Objectif visé - Recopiez sans aucune modification toutes les lignes des items ci-dessous.

Section des données -
* * * * * * *
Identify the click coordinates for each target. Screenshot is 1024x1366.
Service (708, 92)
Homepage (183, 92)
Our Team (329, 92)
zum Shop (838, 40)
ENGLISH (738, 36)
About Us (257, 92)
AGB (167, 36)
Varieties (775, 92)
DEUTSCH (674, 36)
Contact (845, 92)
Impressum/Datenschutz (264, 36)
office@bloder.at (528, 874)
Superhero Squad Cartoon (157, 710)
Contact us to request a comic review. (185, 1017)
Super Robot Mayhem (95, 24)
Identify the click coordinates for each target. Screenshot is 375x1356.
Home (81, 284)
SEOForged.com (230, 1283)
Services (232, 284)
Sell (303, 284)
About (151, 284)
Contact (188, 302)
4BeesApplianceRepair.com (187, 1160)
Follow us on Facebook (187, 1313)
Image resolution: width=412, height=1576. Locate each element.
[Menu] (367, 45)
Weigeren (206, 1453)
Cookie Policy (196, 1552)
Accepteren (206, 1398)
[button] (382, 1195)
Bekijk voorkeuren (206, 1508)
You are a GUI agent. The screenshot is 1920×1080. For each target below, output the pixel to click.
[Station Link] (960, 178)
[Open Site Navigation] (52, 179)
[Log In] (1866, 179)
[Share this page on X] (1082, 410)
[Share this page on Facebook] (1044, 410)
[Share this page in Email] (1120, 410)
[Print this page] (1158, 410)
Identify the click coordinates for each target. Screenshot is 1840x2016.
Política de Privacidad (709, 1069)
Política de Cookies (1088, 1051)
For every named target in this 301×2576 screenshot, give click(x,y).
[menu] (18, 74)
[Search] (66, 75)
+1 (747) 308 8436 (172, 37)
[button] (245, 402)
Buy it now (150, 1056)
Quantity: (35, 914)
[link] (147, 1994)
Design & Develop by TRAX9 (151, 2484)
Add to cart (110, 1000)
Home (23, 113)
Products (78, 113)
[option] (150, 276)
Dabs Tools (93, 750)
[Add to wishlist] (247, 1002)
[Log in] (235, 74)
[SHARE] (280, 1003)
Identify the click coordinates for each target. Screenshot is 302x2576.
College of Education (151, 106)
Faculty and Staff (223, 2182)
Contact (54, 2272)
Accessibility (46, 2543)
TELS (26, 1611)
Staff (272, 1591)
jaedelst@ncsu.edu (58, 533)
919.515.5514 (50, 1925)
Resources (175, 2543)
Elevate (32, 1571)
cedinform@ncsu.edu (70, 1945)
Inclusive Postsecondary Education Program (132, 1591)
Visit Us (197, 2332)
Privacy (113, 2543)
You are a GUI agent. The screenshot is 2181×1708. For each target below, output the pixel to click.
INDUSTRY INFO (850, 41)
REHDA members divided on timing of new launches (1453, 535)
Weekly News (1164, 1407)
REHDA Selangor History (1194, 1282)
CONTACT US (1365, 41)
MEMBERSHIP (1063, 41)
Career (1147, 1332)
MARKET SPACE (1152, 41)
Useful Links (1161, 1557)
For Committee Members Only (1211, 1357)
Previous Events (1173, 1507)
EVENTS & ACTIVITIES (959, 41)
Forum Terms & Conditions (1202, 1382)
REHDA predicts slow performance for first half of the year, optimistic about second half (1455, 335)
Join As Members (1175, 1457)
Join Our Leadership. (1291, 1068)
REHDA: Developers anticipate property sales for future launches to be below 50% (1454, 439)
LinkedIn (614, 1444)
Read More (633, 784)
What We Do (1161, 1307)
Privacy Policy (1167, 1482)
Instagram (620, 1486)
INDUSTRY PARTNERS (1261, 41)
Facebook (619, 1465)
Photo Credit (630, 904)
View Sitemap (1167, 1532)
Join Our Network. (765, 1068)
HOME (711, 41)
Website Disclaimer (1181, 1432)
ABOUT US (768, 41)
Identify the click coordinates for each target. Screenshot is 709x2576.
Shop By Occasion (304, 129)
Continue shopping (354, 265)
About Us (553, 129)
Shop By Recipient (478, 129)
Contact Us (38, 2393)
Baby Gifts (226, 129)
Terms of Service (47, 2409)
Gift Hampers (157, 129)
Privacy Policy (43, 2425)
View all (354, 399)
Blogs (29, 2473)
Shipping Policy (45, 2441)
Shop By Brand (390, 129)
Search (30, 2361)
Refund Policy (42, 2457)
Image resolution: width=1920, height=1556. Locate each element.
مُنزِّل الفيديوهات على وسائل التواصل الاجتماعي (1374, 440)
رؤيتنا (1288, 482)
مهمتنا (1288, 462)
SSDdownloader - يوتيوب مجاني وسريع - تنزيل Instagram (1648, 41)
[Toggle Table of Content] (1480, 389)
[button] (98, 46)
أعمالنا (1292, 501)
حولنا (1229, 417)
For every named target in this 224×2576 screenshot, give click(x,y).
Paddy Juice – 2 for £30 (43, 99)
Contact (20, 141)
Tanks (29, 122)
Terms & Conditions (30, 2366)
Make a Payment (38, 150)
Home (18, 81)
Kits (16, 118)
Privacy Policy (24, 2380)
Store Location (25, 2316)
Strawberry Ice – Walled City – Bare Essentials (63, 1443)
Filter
* * * * * * *
Résultat attendu -
Identify the click coordinates for each target. Screenshot is 1024x1366.
Service (708, 92)
Homepage (183, 92)
Our Team (329, 92)
zum Shop (838, 40)
ENGLISH (738, 36)
About Us (257, 92)
AGB (167, 36)
Varieties (775, 92)
DEUTSCH (674, 36)
Contact (845, 92)
Impressum/Datenschutz (264, 36)
office@bloder.at (528, 874)
Superhero Squad Cartoon (157, 710)
Contact us to request a comic review. (185, 1017)
Super Robot Mayhem (95, 24)
Identify the click coordinates for each target. Screenshot is 375x1356.
Home (81, 284)
SEOForged.com (230, 1283)
Services (232, 284)
Sell (303, 284)
About (151, 284)
Contact (188, 302)
4BeesApplianceRepair.com (187, 1160)
Follow us on Facebook (187, 1313)
Image resolution: width=412, height=1576. Locate each element.
[Menu] (367, 45)
Weigeren (206, 1453)
Cookie Policy (196, 1552)
Accepteren (206, 1398)
[button] (382, 1195)
Bekijk voorkeuren (206, 1508)
You are a GUI agent. The screenshot is 1920×1080. For each target below, output the pixel to click.
[Station Link] (960, 178)
[Open Site Navigation] (52, 179)
[Log In] (1866, 179)
[Share this page on X] (1082, 410)
[Share this page on Facebook] (1044, 410)
[Share this page in Email] (1120, 410)
[Print this page] (1158, 410)
Identify the click coordinates for each target. Screenshot is 1840x2016.
Política de Privacidad (709, 1069)
Política de Cookies (1088, 1051)
For every named target in this 301×2576 screenshot, give click(x,y).
[menu] (18, 74)
[Search] (66, 75)
+1 (747) 308 8436 (172, 37)
[button] (245, 402)
Buy it now (150, 1056)
Quantity: (35, 914)
[link] (147, 1994)
Design & Develop by TRAX9 (151, 2484)
Add to cart (110, 1000)
Home (23, 113)
Products (78, 113)
[option] (150, 276)
Dabs Tools (93, 750)
[Add to wishlist] (247, 1002)
[Log in] (235, 74)
[SHARE] (280, 1003)
Identify the click coordinates for each target. Screenshot is 302x2576.
College of Education (151, 106)
Faculty and Staff (223, 2182)
Contact (54, 2272)
Accessibility (46, 2543)
TELS (26, 1611)
Staff (272, 1591)
jaedelst@ncsu.edu (58, 533)
919.515.5514 (50, 1925)
Resources (175, 2543)
Elevate (32, 1571)
cedinform@ncsu.edu (70, 1945)
Inclusive Postsecondary Education Program (132, 1591)
Visit Us (197, 2332)
Privacy (113, 2543)
You are a GUI agent. The screenshot is 2181×1708. For each target below, output the pixel to click.
INDUSTRY INFO (850, 41)
REHDA members divided on timing of new launches (1453, 535)
Weekly News (1164, 1407)
REHDA Selangor History (1194, 1282)
CONTACT US (1365, 41)
MEMBERSHIP (1063, 41)
Career (1147, 1332)
MARKET SPACE (1152, 41)
Useful Links (1161, 1557)
For Committee Members Only (1211, 1357)
Previous Events (1173, 1507)
EVENTS & ACTIVITIES (959, 41)
Forum Terms & Conditions (1202, 1382)
REHDA predicts slow performance for first half of the year, optimistic about second half (1455, 335)
Join As Members (1175, 1457)
Join Our Leadership. (1291, 1068)
REHDA: Developers anticipate property sales for future launches to be below 50% (1454, 439)
LinkedIn (614, 1444)
Read More (633, 784)
What We Do (1161, 1307)
Privacy Policy (1167, 1482)
Instagram (620, 1486)
INDUSTRY PARTNERS (1261, 41)
Facebook (619, 1465)
Photo Credit (630, 904)
View Sitemap (1167, 1532)
Join Our Network. (765, 1068)
HOME (711, 41)
Website Disclaimer (1181, 1432)
ABOUT US (768, 41)
Identify the click coordinates for each target. Screenshot is 709x2576.
Shop By Occasion (304, 129)
Continue shopping (354, 265)
About Us (553, 129)
Shop By Recipient (478, 129)
Contact Us (38, 2393)
Baby Gifts (226, 129)
Terms of Service (47, 2409)
Gift Hampers (157, 129)
Privacy Policy (43, 2425)
View all (354, 399)
Blogs (29, 2473)
Shipping Policy (45, 2441)
Shop By Brand (390, 129)
Search (30, 2361)
Refund Policy (42, 2457)
Image resolution: width=1920, height=1556. Locate each element.
مُنزِّل الفيديوهات على وسائل التواصل الاجتماعي (1374, 440)
رؤيتنا (1288, 482)
مهمتنا (1288, 462)
SSDdownloader - يوتيوب مجاني وسريع - تنزيل Instagram (1648, 41)
[Toggle Table of Content] (1480, 389)
[button] (98, 46)
أعمالنا (1292, 501)
حولنا (1229, 417)
For every named target in this 224×2576 screenshot, give click(x,y).
Paddy Juice – 2 for £30 (43, 99)
Contact (20, 141)
Tanks (29, 122)
Terms & Conditions (30, 2366)
Make a Payment (38, 150)
Home (18, 81)
Kits (16, 118)
Privacy Policy (24, 2380)
Store Location (25, 2316)
Strawberry Ice – Walled City – Bare Essentials (63, 1443)
Filter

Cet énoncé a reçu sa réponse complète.